Dear All,
I have been using fastx_barcode_splitter to demultiplex my reads. Today I found that there are some of the reads that did not match to any barcodes we used in the experiment. I took a closer look and I found the problem of reads not sorted because there was atleast one base in the beginning of the read.
Example Fasta Sequenece:
>HWI-ST863:238:C20G3ACXX:4:1204:18858:57161 1:N:0:AAACAAAA
TACTTACCTACTTCCGCTGGTCATCCTGCGCCAATTTGATGTGTGTGGTTTTTAATTGAGCTGTATAATCTGTTTATTTTGAGGCCAAAAAAAAAAAA
Barcode: ACTTACCTACTT
TACTTACCTACTTCCGCTGGTCATCCTGCGCCAATTTGATGTGTGTGGTTTTTAATTGAGCTGTATAATCTGTTTATTTTGAGGCCAAAAAAAAAAAA
_ACTTACCTACTT
This is however a match, but the read is not sorted into corresponding barcode file.
The command I use is the following:
cat <file_name> | fastx_barcode_splitter.pl --bcfile mybarcodes.txt --bol --mismatches 3 --prefix code_ --suffix "_1" > code_1.stats
I tried option --partial
, but this is super slow and I almost had to kill the process and did not improve code splitting efficiently.

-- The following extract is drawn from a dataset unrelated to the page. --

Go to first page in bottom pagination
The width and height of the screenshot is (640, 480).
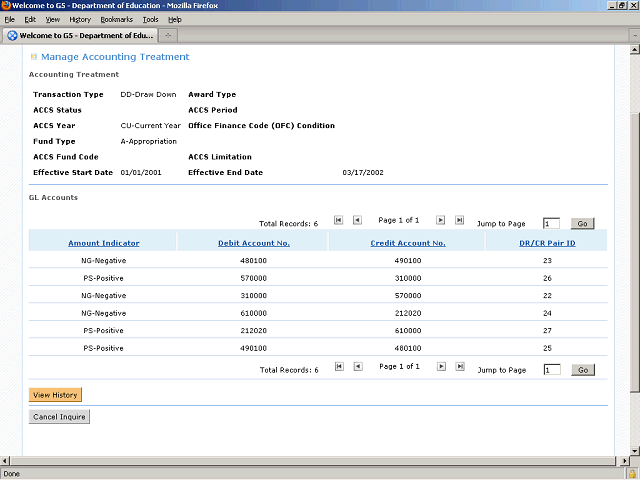pyautogui.click(x=339, y=367)
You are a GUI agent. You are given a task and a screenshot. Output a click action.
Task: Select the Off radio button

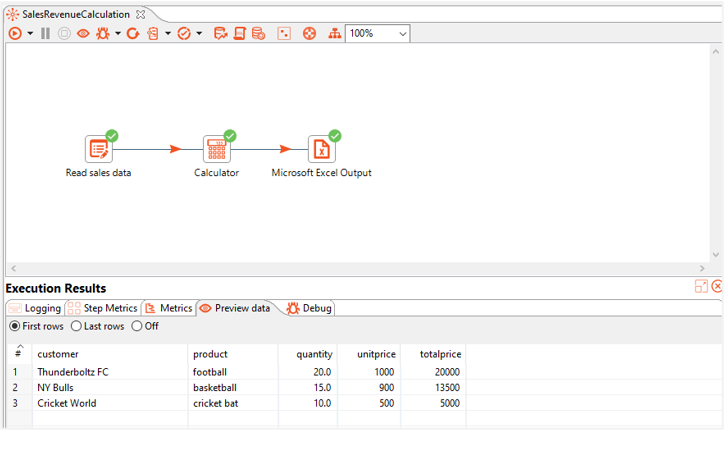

Can some one help me understand if there is any better way to manage this? is there anyother splitter that can be used with ease and easily be integrated with some existing pipeline?
Is there any known explanation for that extra nucleotide at the beginning of your reads?
I am unable to come up with any but barcode contamination in synthesis/purification?